▶ EXERCISE PROMPT: Please print, word for word, the part of the RCU memory-model text starting with "Yes, I was talking" and going on through "in operational terms.".

— start TEXT PROVIDED —

Yes, I was talking about the old version of the memory model.

> > If G is a grace period, let's write t1(G) for the time when G starts and
> > t2(G) for the time when G ends.
> > 
> > Likewise, if C is a read-side critical section, let's write t2(C) for
> > the time when C starts (or the lock executes if you prefer) and t1(C)
> > for the time when C ends (or the unlock executes).  This terminology
> > reflects the "backward" role that critical sections play in the memory
> > model.
> > 
> > Now we can can characterize rcu-order and rcu-link in operational terms.
> > Let A and B each be either a grace period or a read-side critical
> > section.  Then:
> > 
> > 	A ->rcu-order B  means  t1(A) < t2(B), and
> > 
> > 	A ->rcu-link B   means  t2(A) <= t1(B).

— end TEXT PROVIDED —
— start RECORDED DATA —

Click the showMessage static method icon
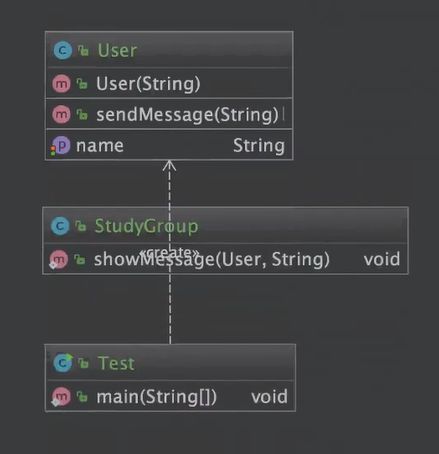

— end RECORDED DATA —

▶ IN RESPONSE:
Yes, I was talking about the old version of the memory model.

> > If G is a grace period, let's write t1(G) for the time when G starts and
> > t2(G) for the time when G ends.
> > 
> > Likewise, if C is a read-side critical section, let's write t2(C) for
> > the time when C starts (or the lock executes if you prefer) and t1(C)
> > for the time when C ends (or the unlock executes).  This terminology
> > reflects the "backward" role that critical sections play in the memory
> > model.
> > 
> > Now we can can characterize rcu-order and rcu-link in operational terms.